- _Exercise material_

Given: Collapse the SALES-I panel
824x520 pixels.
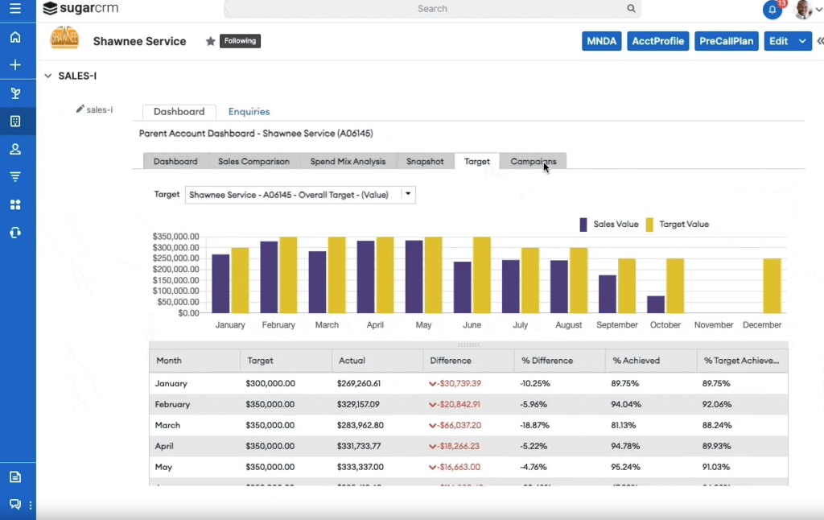Looking at the screenshot, I should (48, 76).
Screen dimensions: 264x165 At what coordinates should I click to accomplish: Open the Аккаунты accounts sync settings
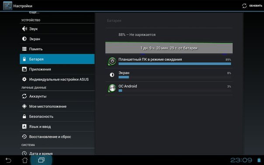(57, 96)
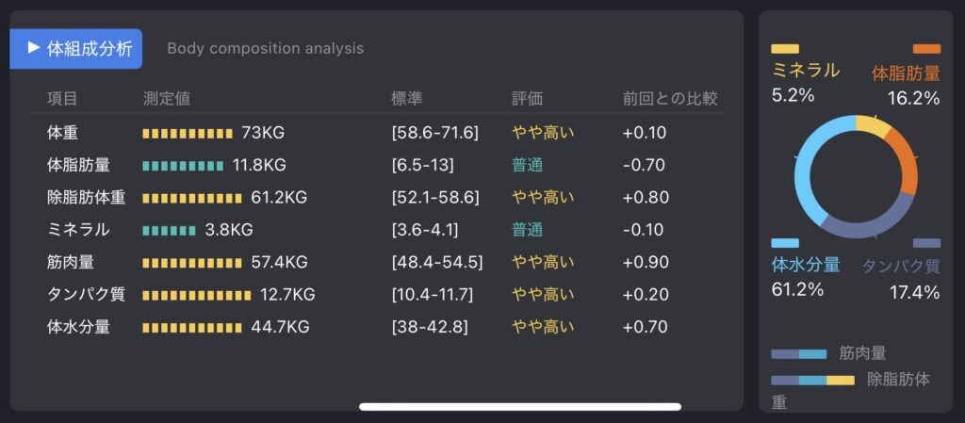The height and width of the screenshot is (423, 965).
Task: Tap the home indicator bar at bottom
Action: tap(520, 406)
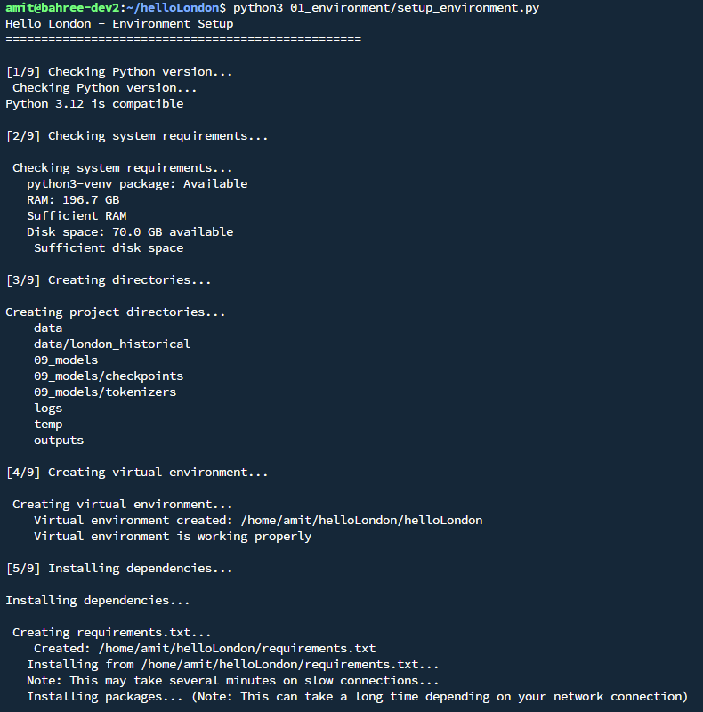Click the "RAM: 196.7 GB" line

73,200
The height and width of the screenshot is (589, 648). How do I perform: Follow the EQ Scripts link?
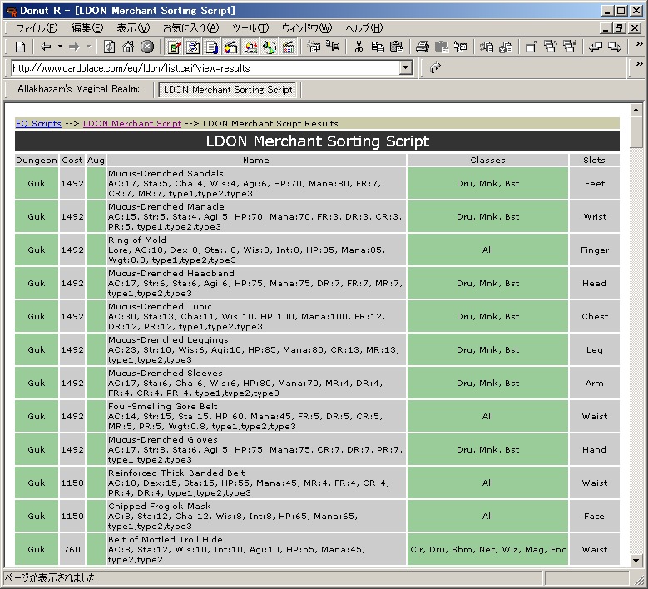coord(38,123)
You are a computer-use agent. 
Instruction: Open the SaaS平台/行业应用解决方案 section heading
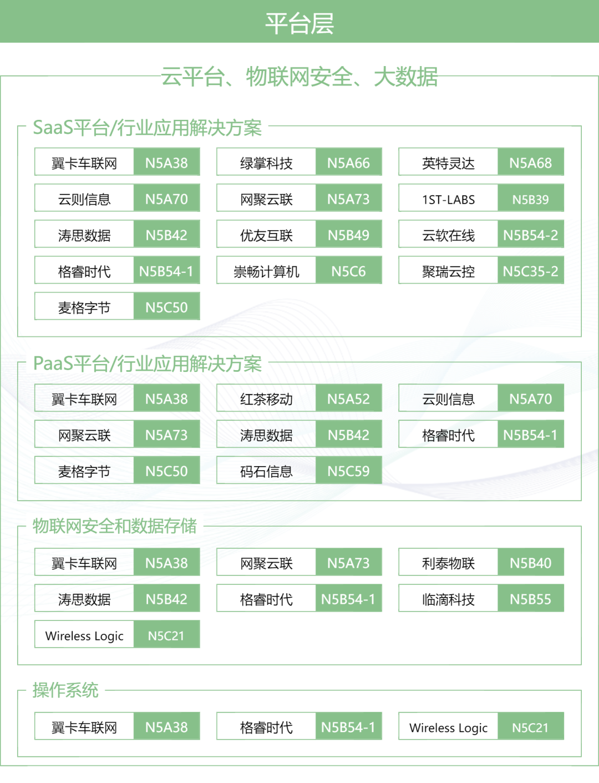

- _Problem_
Rewrite the items starting at the line containing "The height and width of the screenshot is (589, 648)." and ending at the last item, replacing "section heading" with "menu entry" and changing nothing else. Leave the pictures out.

- _Response to the task_
The height and width of the screenshot is (589, 648). How do I perform: Follow the EQ Scripts link?
coord(38,123)
You are a computer-use agent. 
Instruction: Open the SaaS平台/行业应用解决方案 menu entry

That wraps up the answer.